* [Problem] Every record below needs to be set down exactly. Pictures do not belong in the copy.

##### Data #####

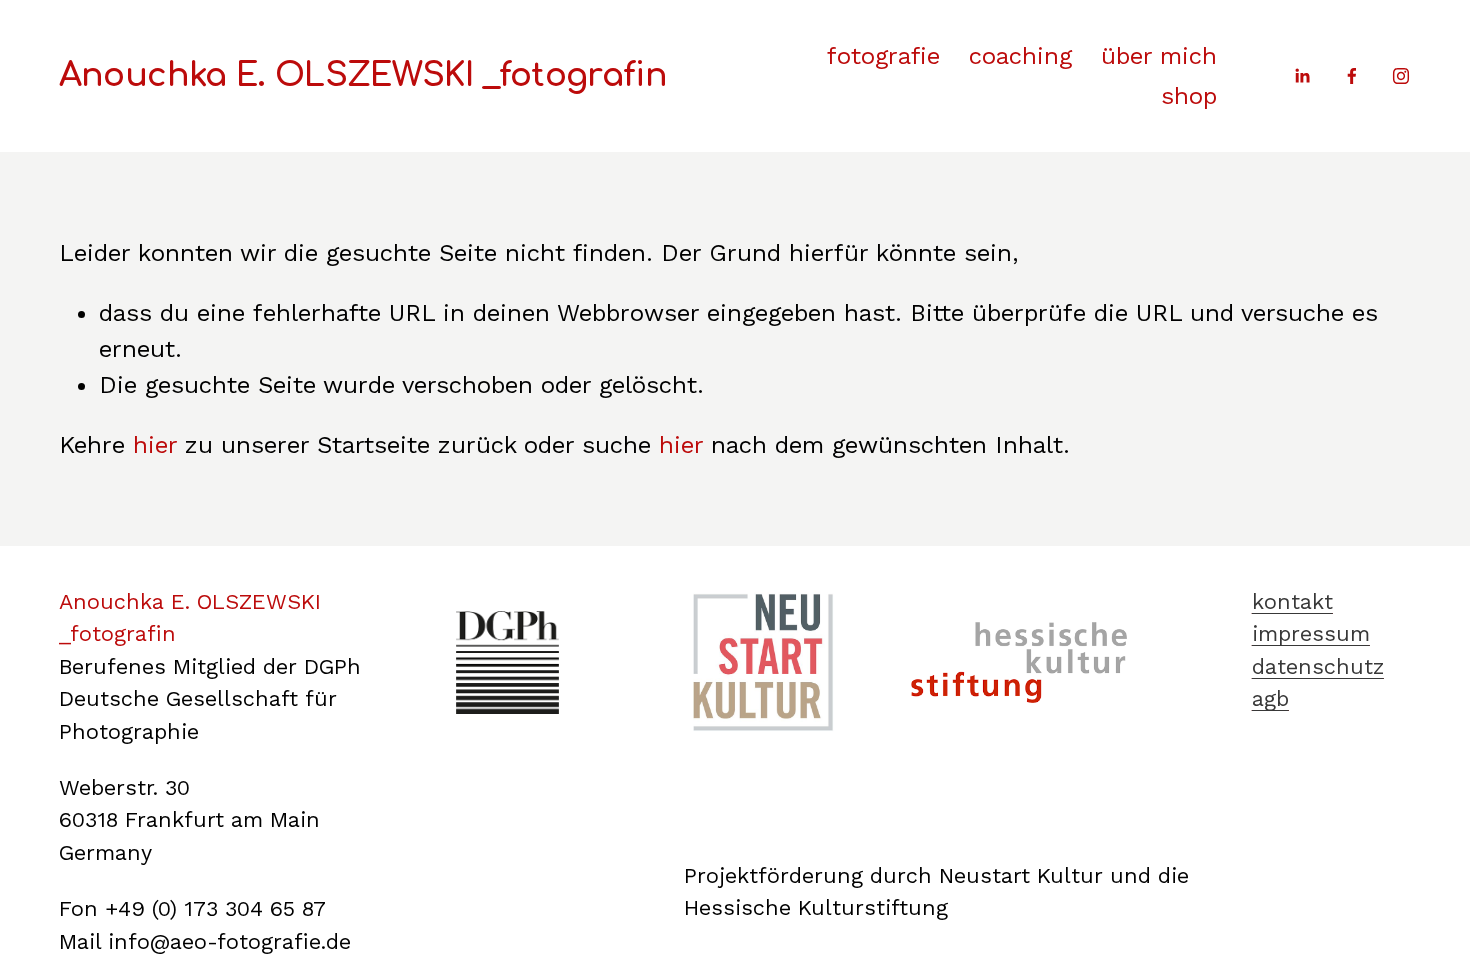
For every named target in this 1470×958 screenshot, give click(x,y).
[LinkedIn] (1302, 76)
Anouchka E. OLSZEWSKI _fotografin (363, 75)
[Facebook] (1352, 76)
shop (1189, 96)
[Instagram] (1401, 76)
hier (155, 445)
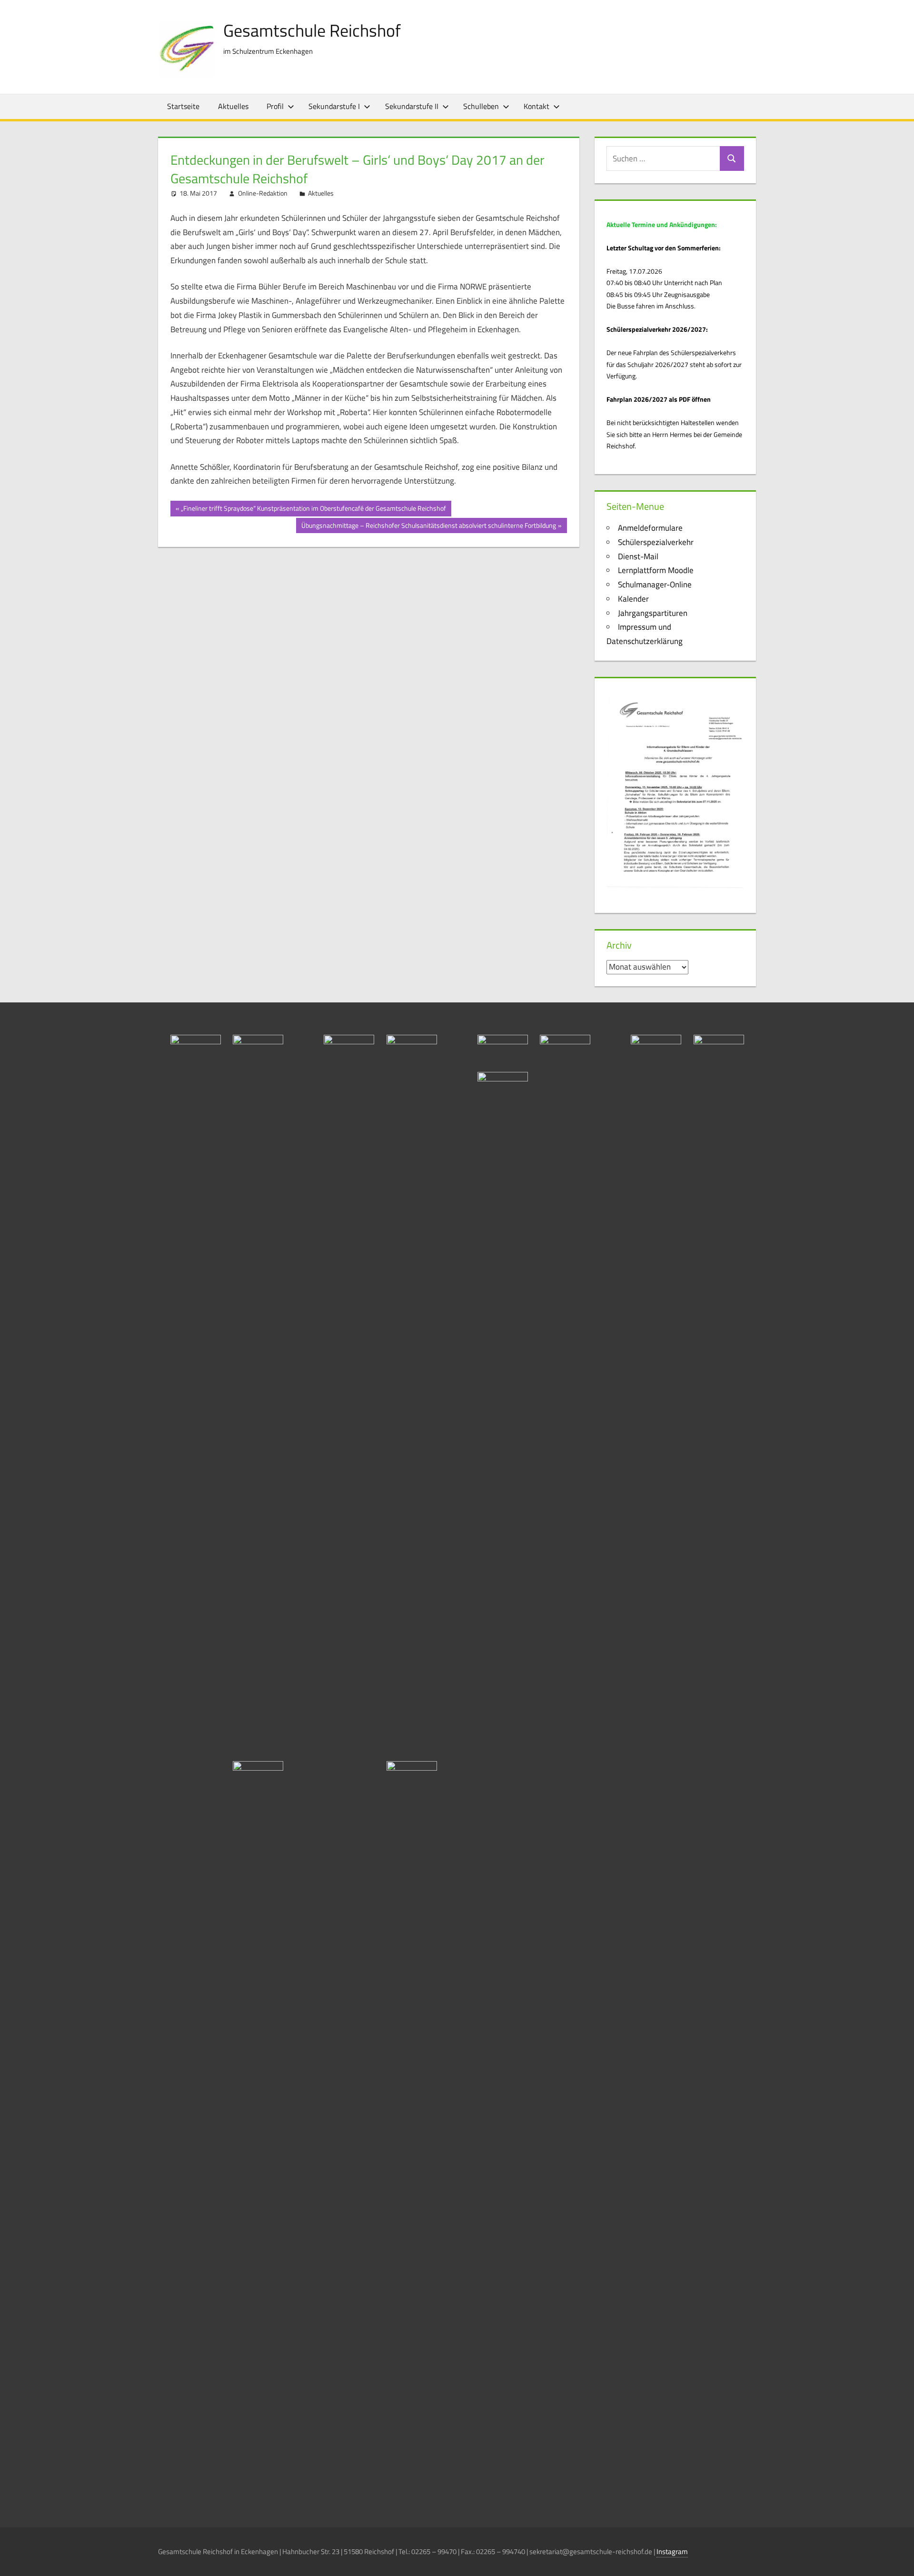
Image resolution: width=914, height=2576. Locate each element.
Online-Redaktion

#####

* [Result of this task]
For every named target in this 1470×958 screenshot, give click(x,y).
[LinkedIn] (1302, 76)
Anouchka E. OLSZEWSKI _fotografin (363, 75)
[Facebook] (1352, 76)
shop (1189, 96)
[Instagram] (1401, 76)
hier (155, 445)
Image resolution: width=914, height=2576. Locate each element.
Online-Redaktion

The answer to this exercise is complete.